To do |
Where a line of the records contains the word "column", show that line.
BEGIN Task input
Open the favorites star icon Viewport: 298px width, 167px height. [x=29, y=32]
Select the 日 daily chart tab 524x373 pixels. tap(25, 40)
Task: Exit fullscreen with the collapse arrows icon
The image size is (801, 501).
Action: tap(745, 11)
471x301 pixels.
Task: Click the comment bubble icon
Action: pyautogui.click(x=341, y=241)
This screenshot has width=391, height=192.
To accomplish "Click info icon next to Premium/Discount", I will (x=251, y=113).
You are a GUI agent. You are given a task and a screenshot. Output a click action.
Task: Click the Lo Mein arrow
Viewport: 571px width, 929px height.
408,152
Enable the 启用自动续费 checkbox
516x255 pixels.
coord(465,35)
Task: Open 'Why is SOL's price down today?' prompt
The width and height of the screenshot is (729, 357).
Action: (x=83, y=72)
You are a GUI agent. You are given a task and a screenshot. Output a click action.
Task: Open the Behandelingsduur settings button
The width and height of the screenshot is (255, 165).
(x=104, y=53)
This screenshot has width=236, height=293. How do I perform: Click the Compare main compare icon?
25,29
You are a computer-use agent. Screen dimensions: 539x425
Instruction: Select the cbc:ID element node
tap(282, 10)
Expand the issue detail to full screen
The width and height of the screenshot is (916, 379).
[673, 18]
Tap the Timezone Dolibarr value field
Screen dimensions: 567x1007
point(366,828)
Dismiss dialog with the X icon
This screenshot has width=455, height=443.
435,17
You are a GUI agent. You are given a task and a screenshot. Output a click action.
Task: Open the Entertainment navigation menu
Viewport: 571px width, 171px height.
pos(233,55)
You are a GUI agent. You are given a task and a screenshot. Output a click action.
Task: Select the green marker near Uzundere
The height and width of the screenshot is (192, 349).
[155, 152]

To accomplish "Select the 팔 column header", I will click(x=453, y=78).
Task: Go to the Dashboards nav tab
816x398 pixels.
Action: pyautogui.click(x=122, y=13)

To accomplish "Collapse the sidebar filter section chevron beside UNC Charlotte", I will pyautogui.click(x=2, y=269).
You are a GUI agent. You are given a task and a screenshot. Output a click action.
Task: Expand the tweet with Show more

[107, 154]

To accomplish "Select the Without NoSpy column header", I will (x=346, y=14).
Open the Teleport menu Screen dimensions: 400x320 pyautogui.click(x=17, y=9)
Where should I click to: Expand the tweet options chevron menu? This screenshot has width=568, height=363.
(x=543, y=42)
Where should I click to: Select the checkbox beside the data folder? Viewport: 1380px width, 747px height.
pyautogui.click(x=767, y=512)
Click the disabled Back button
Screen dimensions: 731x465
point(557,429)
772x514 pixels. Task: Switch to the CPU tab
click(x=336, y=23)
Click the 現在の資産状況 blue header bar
END Task input
Completed task |
To accomplish "Select the 팔 column header", I will click(x=453, y=78).
To accomplish "Select the Without NoSpy column header", I will (x=346, y=14).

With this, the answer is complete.